# EXERCISE AIM
Write out nothing except the lines of the entries below, from the first through the one containing "Screen dimensions: 597x369", exactly and without pictures.

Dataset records
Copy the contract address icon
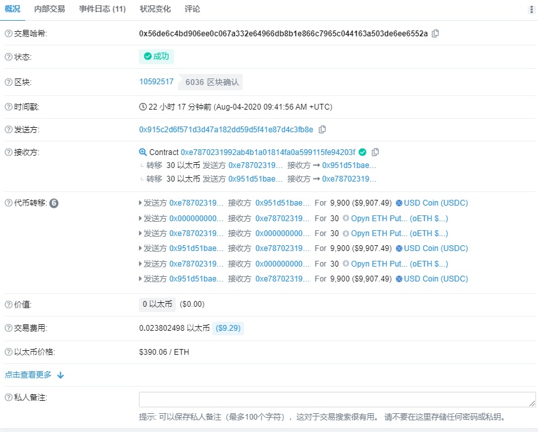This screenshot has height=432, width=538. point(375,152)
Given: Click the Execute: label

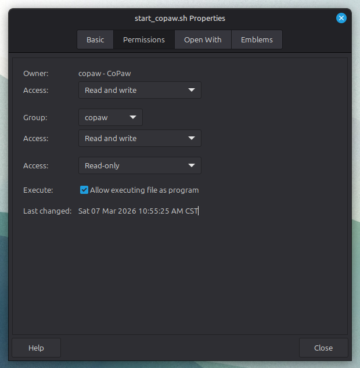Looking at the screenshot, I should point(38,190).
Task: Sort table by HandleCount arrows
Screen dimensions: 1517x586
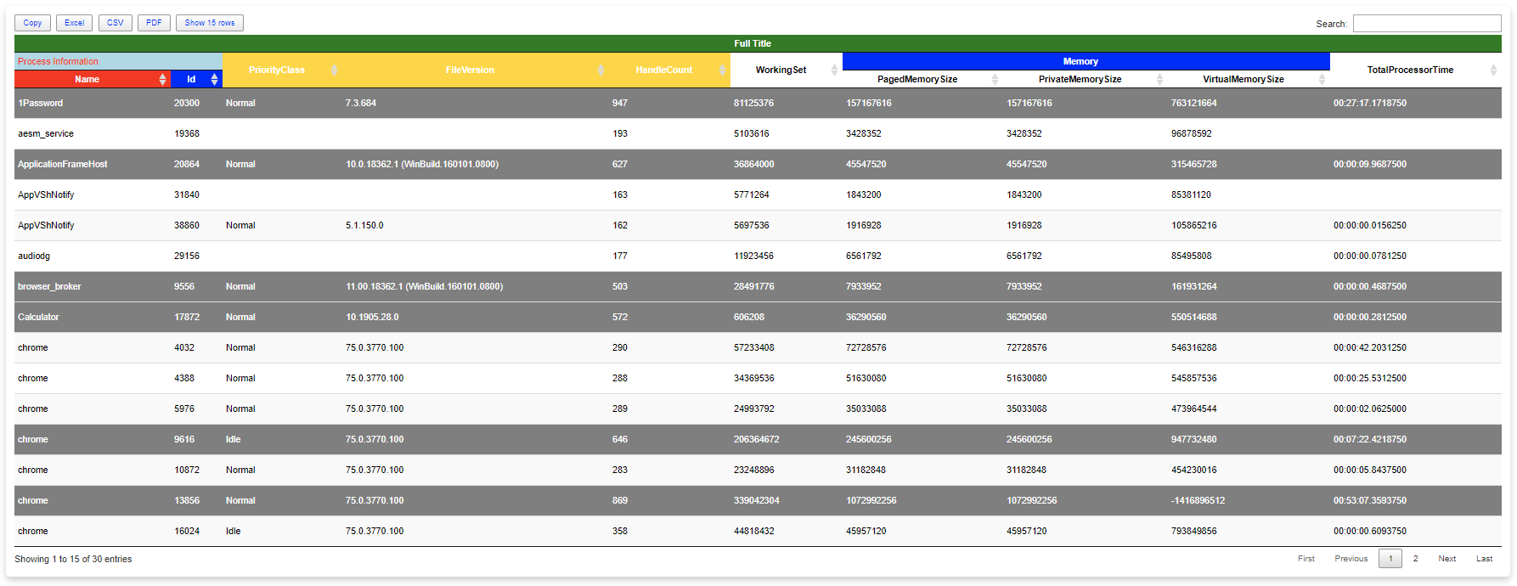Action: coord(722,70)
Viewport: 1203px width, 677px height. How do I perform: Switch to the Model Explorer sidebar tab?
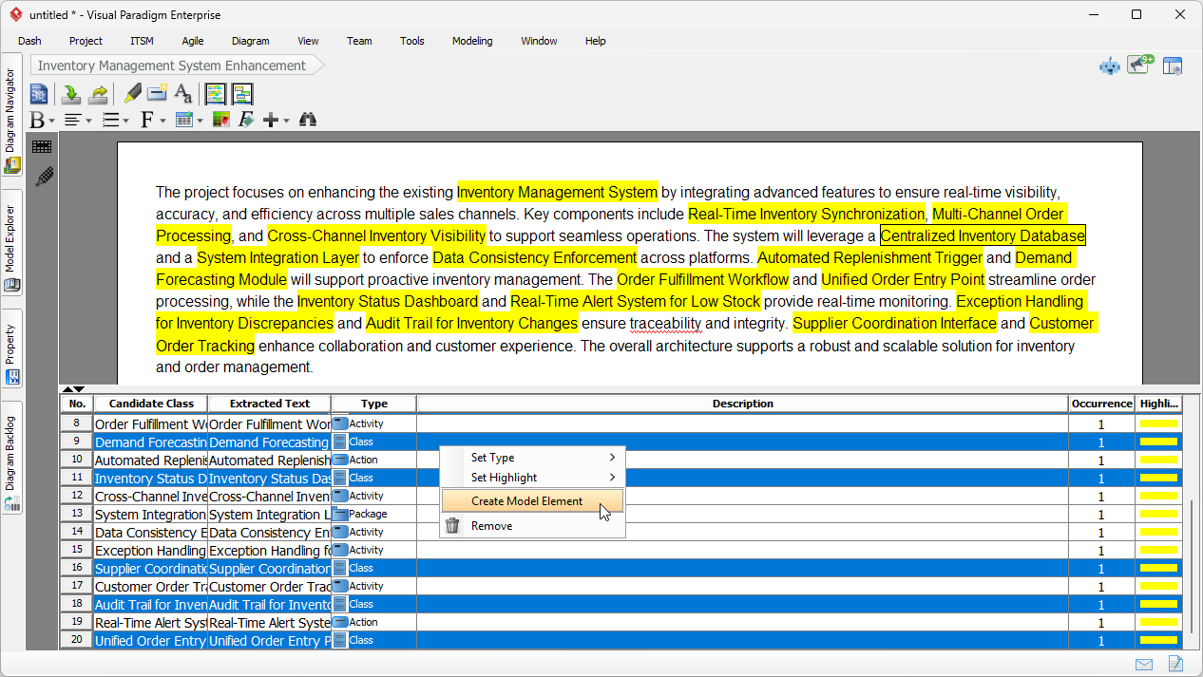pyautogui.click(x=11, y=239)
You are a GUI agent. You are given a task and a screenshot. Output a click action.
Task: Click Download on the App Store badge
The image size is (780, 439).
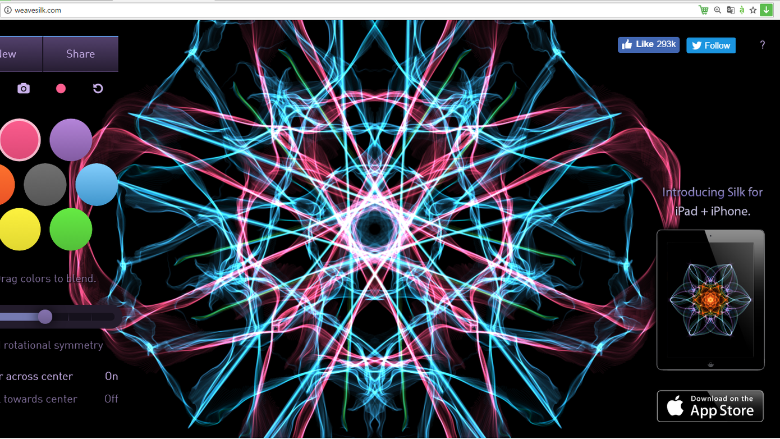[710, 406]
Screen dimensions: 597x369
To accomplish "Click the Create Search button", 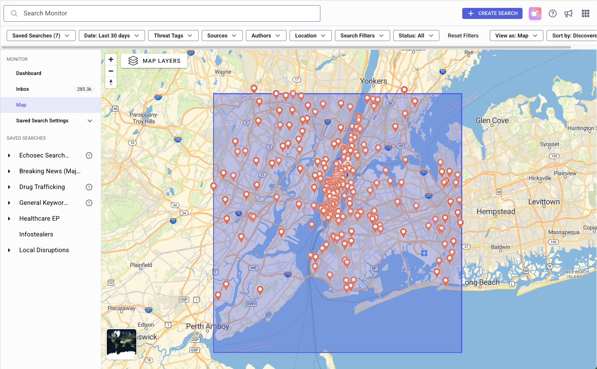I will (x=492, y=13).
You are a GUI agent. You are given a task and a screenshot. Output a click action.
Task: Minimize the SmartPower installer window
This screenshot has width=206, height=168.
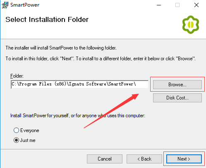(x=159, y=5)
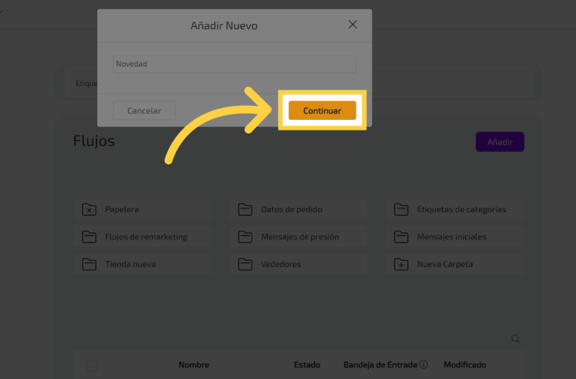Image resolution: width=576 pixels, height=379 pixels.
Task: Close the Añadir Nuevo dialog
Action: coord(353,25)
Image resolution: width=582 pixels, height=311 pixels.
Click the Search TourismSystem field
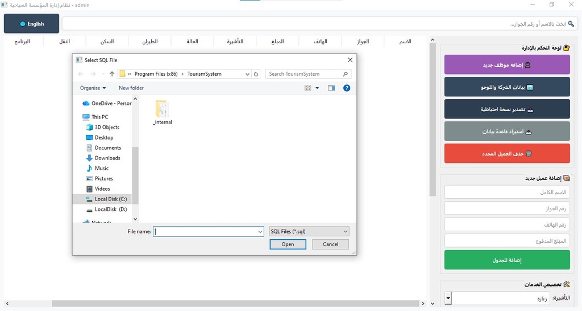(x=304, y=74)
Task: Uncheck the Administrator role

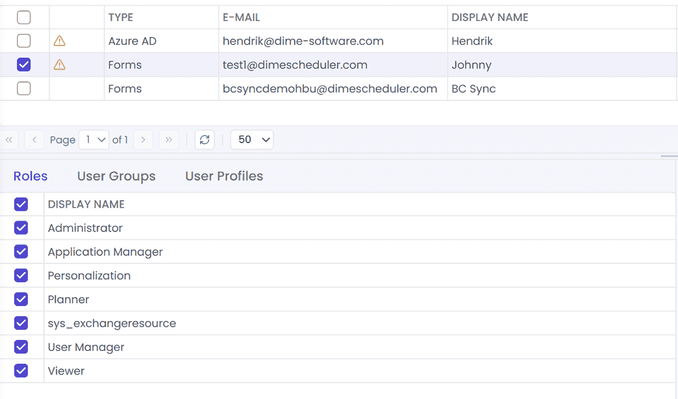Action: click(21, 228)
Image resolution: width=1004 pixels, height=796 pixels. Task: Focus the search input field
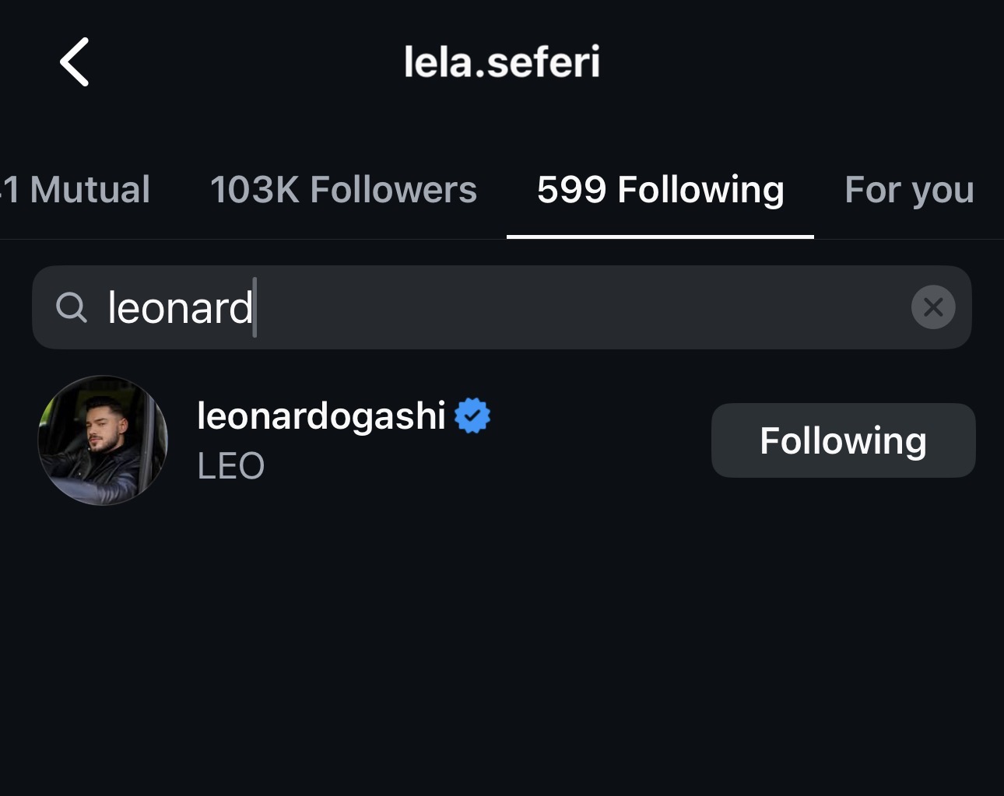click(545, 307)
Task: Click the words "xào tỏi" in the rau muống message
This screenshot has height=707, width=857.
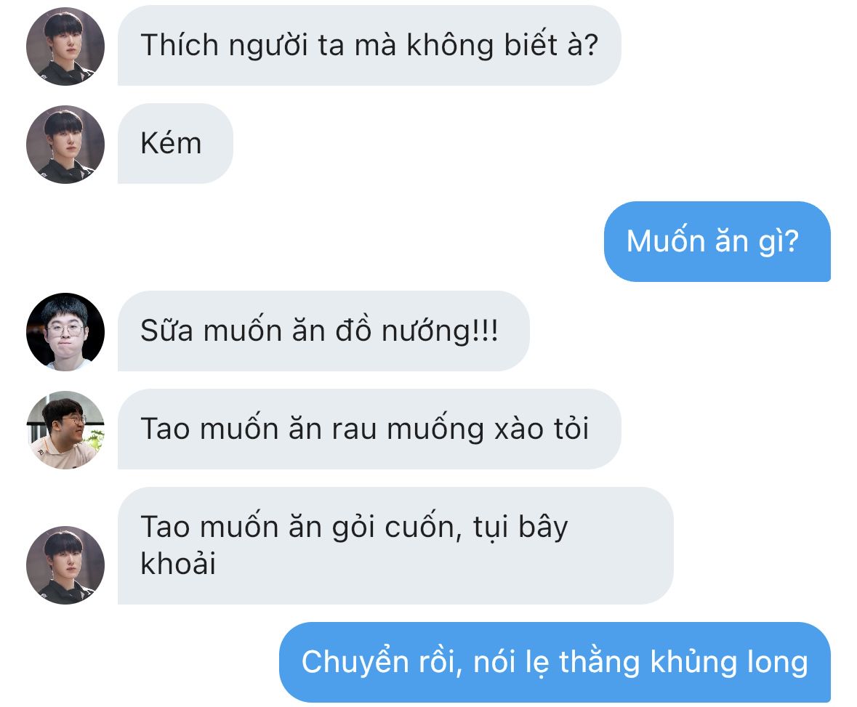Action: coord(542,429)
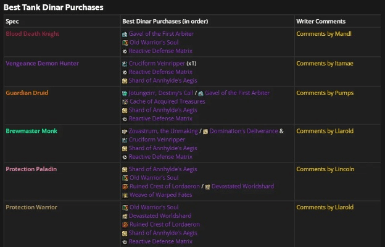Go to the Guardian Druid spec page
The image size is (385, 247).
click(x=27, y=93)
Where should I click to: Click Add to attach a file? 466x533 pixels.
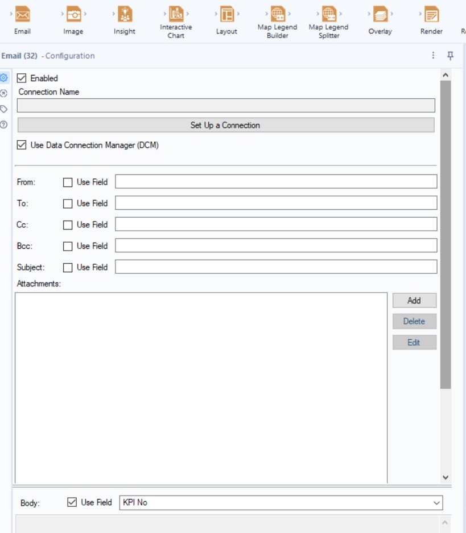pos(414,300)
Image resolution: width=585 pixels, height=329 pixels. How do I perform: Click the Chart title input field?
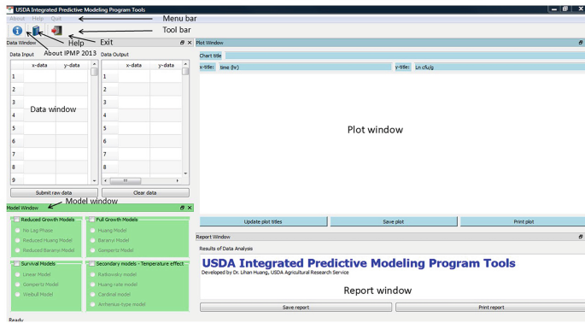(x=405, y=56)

# SOLUTION TO THE PROBLEM
Copy the contract address icon
This screenshot has height=432, width=538. point(375,152)
Given: Click the Execute: label

Looking at the screenshot, I should point(38,190).
Task: Sort table by HandleCount arrows
Screen dimensions: 1517x586
Action: coord(722,70)
Viewport: 1203px width, 677px height. How do I perform: Switch to the Model Explorer sidebar tab?
pyautogui.click(x=11, y=239)
You are a GUI agent. You are given a task and a screenshot. Output a click action.
Task: Click Download on the App Store badge
The image size is (780, 439).
[710, 406]
Screen dimensions: 597x369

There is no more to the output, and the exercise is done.